Green’s Dictionary of Slang

John O’Brien n.

[ety. unknown; ? anecdotal see cit. 1926 in sense 3]
(US)

1. (also Johnny O’Brien) a freight train or one of its boxcars; a side-door Pullman.

[US]Wash. Times (DC) 14 Sept. 10/4: John O’Brien— A freight train.
[US]F.H. Tillotson How I Became a Detective 92: John O’Brien – A freight train; a box car.
[US]Jackson & Hellyer Vocab. Criminal Sl. 50: john o’brien [...] A freight train, used in contradistinction to a ‘rattler’.
[US]P. & T. Casey Gay-cat 61: I’ve bin wandering here and there, on the rods and blinds and in John O’Briens.
[US]Irwin Amer. Tramp and Und. Sl. 111: John O’Brien. – A slow or ordinary freight train, as against the fast freight.
[US]Monteleone Criminal Sl. (rev. edn) 134: johnny o’brien A box car.
[US]C. Hamilton Men of the Und. 323: John O’Brien, A box-car.

2. an empty safe.

[US]Jackson & Hellyer Vocab.

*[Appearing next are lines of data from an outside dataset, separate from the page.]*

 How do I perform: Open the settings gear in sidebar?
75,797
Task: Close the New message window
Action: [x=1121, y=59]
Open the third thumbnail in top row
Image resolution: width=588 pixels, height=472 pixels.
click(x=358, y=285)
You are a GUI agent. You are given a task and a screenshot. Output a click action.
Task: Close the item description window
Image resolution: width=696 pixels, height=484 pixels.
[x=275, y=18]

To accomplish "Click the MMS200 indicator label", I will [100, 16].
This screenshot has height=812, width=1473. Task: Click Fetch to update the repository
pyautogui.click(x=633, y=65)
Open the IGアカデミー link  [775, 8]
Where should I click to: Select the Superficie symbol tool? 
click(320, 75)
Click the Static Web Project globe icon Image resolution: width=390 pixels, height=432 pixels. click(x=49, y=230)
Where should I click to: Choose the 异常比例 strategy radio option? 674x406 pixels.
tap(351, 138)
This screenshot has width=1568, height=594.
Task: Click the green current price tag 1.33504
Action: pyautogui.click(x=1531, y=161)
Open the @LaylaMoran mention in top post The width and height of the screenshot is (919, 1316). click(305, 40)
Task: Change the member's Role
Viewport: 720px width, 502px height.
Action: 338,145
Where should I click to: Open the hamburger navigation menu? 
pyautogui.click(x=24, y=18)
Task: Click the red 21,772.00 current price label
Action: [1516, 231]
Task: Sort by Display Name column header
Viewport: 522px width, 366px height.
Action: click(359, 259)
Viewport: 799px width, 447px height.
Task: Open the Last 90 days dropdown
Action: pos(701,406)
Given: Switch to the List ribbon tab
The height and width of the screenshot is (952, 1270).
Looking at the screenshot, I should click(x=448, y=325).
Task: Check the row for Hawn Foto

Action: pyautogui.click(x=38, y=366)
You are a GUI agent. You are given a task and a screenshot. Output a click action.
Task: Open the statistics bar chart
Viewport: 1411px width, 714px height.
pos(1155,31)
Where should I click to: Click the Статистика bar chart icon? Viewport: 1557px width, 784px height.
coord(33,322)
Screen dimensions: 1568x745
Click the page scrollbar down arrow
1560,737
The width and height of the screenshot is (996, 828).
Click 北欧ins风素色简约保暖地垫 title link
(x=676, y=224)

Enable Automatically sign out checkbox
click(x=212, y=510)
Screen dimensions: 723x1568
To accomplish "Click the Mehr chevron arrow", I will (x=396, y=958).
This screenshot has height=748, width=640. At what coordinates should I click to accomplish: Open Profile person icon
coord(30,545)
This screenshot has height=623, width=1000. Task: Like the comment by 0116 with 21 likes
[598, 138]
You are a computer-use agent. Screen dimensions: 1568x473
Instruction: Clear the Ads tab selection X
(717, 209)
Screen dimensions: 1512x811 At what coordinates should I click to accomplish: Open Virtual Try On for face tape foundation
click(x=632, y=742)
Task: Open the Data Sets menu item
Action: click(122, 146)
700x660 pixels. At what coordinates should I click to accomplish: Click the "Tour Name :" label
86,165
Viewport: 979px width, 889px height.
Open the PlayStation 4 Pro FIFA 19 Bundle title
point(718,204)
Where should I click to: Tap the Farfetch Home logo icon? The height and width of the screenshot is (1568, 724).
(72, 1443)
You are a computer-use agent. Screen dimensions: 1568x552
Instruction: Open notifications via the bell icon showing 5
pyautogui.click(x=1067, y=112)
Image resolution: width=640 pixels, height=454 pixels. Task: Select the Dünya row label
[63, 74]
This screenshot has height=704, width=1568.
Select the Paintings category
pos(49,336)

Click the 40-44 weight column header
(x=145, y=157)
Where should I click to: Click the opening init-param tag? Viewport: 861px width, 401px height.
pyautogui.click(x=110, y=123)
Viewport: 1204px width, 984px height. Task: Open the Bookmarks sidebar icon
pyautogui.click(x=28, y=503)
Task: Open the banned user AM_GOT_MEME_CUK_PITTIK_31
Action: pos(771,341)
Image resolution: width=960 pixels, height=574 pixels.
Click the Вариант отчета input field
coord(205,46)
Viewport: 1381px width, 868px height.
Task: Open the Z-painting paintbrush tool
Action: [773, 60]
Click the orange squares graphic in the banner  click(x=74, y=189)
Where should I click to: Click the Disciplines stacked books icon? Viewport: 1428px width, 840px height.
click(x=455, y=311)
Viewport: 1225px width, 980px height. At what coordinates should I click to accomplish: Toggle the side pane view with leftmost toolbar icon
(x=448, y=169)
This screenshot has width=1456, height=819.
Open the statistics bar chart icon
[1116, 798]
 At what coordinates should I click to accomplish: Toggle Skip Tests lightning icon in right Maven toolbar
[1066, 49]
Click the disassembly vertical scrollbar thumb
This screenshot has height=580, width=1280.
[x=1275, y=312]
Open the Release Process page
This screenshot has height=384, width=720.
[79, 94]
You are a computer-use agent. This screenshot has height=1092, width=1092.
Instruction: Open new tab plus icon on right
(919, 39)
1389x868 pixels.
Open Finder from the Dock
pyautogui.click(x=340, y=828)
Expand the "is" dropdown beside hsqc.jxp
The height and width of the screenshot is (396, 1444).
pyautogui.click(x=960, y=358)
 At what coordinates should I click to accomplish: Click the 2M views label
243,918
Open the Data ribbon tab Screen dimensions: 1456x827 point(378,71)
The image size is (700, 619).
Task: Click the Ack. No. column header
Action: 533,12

Criminal Sl. 50: john o’brien [...] a moneylesss safe.

3. a hand-car.

[US]J. Black You Can’t Win (2000) 110: Johnnie and Sanc had [...] strangled any suspicion that might fall on them by taking the ‘John O’Brien’ — the bums’ term for hand car, so called because every other section boss in those days was named O’Brien.